# Customer service at Columbus Foods / Soaper's Choice?



## ParkSoap (Feb 13, 2014)

Has anyone else experienced issues with getting a response from customer service at Columbus Foods? 

I have asked repeatedly for a copy of their organic certification for their organic certified coconut oil (I have a retailer selling my soaps who wants to see the organic certification for my raw materials) and I haven't received any response whatsoever. 

All of my other suppliers sent me their certificates within an hour and you'd think this is something they'd be pleased and proud to supply upon request, but... crickets. 

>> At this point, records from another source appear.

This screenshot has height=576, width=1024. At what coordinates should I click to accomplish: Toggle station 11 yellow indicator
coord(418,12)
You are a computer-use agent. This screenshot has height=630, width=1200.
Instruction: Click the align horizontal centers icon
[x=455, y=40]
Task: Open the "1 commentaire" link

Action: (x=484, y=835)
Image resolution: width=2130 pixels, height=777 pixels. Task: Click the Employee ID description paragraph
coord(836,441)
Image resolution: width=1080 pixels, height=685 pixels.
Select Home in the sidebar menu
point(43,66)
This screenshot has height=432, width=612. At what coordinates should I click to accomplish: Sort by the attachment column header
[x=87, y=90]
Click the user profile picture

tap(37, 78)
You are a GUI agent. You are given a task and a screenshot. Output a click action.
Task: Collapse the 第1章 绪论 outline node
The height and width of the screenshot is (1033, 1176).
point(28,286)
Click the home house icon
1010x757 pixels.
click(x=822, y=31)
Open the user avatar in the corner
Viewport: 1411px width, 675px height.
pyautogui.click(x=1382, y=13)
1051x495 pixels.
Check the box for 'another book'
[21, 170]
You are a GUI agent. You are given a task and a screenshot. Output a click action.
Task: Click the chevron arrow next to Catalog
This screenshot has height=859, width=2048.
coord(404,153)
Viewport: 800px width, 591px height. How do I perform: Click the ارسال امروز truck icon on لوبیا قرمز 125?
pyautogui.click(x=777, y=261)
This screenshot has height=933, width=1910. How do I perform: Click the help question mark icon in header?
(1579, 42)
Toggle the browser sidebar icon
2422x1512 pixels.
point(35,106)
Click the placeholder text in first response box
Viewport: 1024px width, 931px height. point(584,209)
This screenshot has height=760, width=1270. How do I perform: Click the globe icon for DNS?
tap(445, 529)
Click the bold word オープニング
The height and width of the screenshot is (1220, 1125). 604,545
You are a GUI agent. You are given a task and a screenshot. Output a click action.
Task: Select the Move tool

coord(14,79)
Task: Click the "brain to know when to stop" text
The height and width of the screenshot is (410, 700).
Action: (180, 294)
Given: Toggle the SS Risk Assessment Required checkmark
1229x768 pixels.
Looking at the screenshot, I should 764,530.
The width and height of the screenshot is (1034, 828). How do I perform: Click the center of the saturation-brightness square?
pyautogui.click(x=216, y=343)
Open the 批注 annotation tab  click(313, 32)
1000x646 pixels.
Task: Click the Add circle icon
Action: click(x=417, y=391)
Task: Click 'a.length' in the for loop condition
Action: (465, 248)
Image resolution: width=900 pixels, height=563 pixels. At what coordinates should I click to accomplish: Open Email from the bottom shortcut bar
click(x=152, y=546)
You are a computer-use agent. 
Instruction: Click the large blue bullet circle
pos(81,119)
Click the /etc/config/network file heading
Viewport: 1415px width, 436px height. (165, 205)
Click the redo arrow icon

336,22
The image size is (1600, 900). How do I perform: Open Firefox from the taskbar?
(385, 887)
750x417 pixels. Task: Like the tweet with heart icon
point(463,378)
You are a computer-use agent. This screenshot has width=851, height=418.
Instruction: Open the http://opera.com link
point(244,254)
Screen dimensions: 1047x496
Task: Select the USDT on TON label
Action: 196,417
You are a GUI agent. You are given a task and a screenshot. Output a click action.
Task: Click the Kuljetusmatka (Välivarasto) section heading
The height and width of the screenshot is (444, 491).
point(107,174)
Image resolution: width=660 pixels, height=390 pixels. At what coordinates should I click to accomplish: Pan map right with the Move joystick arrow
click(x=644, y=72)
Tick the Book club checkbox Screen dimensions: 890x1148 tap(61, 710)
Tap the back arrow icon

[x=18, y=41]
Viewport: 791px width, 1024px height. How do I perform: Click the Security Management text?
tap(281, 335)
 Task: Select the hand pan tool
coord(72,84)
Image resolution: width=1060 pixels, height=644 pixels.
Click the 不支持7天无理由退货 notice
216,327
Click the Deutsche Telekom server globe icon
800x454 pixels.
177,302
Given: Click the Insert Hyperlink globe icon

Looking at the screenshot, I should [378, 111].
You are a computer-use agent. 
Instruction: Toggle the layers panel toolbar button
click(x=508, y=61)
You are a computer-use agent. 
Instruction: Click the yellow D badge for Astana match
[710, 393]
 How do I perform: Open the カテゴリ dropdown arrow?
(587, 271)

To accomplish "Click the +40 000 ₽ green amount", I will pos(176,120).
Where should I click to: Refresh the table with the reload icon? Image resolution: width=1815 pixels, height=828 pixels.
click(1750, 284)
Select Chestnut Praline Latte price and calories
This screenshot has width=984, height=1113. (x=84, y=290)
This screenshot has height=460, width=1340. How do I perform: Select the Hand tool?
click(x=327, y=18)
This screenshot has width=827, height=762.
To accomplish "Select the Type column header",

Makes me wonder if they're misrepresenting the certified organic status of this oil and perhaps don't have a certificate to produce. Or if they're just really awful at customer service. Ugh. This is something that will force me to switch suppliers.


----------



## shunt2011 (Feb 13, 2014)

Nope, have always had a quick response and top notch customer service.   They may be experiencing bad weather which may affect the time it takes for a response.    Did you call them or just email?


----------



## jenneelk (Feb 13, 2014)

I've always had great CS from them.. usually they are quick so makes me wonder also. Typically I call and talk to Mike (or could be Mark) and they answer the phones during the day. Maybe call?


----------



## new12soap (Feb 13, 2014)

Wow, that is very surprising to me. A few times I have contacted them with questions, once with an issue, and received outstanding customer service. Someone gets back to me that same day, they are courteous, knowledgeable and helpful. I cannot imagine that they would not take care of any issues right away.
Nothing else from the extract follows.